WORK INSTRUCTIONS:
The span to copy runs from the line containing "Where should I click to: Select the PLATINUM" to the last line below. Copy it exactly, with nothing else.

DATA TO PROCESS:
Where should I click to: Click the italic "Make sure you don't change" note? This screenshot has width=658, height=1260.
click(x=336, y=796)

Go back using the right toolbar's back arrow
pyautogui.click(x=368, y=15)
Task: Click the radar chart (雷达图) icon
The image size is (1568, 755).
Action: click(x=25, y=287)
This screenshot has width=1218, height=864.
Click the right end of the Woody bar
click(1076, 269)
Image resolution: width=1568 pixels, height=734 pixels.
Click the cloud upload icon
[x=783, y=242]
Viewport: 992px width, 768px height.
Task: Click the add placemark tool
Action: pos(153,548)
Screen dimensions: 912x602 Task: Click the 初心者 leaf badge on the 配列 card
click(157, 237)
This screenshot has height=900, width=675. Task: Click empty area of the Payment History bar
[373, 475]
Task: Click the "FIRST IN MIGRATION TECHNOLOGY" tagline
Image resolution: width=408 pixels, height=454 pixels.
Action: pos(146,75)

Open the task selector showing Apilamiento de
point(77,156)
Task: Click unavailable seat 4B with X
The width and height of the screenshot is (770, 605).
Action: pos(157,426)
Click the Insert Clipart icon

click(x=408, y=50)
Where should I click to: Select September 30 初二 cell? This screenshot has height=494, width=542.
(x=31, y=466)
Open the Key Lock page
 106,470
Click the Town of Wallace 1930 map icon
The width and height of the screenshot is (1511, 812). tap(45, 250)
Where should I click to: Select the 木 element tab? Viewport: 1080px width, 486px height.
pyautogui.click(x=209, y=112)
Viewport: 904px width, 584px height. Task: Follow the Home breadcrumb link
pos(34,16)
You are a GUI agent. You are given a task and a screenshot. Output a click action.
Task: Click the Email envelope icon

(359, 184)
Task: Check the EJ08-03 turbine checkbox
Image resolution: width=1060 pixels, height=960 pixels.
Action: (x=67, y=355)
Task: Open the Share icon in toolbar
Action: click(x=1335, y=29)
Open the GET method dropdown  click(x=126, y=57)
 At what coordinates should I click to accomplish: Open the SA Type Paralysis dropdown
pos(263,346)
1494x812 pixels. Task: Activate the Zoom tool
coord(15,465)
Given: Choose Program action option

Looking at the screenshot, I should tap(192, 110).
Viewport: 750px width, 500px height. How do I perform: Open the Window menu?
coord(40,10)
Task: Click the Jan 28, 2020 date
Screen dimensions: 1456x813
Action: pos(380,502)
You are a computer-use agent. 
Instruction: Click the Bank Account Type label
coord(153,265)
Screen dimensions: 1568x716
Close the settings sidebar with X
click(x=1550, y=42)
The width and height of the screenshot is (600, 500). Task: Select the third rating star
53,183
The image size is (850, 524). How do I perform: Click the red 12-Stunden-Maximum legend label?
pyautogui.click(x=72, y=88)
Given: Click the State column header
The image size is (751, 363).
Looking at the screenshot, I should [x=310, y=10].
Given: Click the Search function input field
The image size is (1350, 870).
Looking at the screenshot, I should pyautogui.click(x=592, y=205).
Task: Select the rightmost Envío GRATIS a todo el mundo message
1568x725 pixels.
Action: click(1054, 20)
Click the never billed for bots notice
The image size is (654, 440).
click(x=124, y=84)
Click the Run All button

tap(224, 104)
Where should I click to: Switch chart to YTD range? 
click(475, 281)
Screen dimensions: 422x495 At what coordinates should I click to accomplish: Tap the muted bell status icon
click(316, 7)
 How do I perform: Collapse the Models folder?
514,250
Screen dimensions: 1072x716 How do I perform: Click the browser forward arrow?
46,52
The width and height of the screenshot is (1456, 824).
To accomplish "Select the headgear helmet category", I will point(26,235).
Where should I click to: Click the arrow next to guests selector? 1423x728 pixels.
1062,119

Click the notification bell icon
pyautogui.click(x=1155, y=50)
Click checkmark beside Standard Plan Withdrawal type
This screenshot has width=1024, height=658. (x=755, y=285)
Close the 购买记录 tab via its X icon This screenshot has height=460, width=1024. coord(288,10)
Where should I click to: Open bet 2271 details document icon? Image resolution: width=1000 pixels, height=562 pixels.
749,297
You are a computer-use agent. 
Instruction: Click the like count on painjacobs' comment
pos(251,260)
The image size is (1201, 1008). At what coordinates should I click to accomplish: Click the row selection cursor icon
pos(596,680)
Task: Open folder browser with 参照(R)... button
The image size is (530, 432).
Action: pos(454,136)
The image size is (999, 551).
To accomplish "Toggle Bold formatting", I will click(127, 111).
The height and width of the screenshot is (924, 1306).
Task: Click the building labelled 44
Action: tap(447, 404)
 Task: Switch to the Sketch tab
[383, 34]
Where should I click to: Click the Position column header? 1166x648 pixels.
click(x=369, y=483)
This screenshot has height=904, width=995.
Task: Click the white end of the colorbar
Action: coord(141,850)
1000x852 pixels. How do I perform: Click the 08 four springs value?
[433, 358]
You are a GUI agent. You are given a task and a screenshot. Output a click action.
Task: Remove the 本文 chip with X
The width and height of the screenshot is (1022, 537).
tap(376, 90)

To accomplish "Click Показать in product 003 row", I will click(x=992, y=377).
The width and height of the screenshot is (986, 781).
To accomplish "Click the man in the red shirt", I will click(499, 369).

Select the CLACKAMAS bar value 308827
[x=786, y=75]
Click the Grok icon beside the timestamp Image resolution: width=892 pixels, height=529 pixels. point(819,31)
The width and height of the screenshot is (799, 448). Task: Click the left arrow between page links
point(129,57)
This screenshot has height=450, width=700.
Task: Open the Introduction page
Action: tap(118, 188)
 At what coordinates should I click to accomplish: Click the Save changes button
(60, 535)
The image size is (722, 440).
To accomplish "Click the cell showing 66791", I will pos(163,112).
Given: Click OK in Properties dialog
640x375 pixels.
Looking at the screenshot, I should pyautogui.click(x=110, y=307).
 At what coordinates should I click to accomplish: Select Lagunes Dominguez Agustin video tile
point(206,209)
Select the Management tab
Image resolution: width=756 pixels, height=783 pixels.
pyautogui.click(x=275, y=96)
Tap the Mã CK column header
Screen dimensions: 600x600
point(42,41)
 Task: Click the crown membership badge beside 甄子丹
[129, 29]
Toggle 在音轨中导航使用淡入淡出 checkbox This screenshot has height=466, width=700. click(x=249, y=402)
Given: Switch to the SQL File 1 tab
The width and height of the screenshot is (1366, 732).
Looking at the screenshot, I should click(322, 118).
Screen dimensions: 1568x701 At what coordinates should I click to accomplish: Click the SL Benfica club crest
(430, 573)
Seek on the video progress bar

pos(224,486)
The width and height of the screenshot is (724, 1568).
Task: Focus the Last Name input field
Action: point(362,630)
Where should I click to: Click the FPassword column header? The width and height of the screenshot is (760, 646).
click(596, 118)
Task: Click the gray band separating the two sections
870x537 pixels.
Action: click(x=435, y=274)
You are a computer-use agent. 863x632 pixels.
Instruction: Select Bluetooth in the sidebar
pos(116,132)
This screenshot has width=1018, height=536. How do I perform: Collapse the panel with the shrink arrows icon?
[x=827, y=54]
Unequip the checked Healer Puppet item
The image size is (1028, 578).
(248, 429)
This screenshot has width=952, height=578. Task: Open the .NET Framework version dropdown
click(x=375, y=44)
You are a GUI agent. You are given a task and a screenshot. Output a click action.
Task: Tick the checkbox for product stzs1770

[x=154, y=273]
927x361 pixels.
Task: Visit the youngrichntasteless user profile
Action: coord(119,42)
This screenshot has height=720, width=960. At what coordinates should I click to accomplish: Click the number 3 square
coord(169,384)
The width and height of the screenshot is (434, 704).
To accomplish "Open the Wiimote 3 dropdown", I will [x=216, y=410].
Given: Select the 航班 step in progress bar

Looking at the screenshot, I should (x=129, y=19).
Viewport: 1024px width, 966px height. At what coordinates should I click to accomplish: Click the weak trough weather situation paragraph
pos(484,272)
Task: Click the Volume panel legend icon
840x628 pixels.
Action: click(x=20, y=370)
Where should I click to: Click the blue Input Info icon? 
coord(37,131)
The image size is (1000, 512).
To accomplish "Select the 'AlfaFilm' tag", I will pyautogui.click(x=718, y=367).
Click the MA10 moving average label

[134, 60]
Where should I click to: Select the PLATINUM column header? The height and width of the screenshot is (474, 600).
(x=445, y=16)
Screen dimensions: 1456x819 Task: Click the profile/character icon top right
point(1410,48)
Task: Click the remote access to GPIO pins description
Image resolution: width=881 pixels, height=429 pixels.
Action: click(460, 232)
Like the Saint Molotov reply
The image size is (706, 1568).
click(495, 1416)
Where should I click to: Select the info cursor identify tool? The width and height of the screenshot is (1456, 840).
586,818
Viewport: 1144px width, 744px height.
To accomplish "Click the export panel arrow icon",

SOLUTION FOR THIS TASK:
Where should I click to: Select the PLATINUM column header? The height and width of the screenshot is (474, 600).
(x=445, y=16)
Screen dimensions: 1456x819 Task: Click the profile/character icon top right
point(1410,48)
Task: Click the remote access to GPIO pins description
Image resolution: width=881 pixels, height=429 pixels.
Action: click(460, 232)
Like the Saint Molotov reply
The image size is (706, 1568).
click(495, 1416)
Where should I click to: Select the info cursor identify tool? The width and height of the screenshot is (1456, 840).
586,818
Viewport: 1144px width, 744px height.
To accomplish "Click the export panel arrow icon",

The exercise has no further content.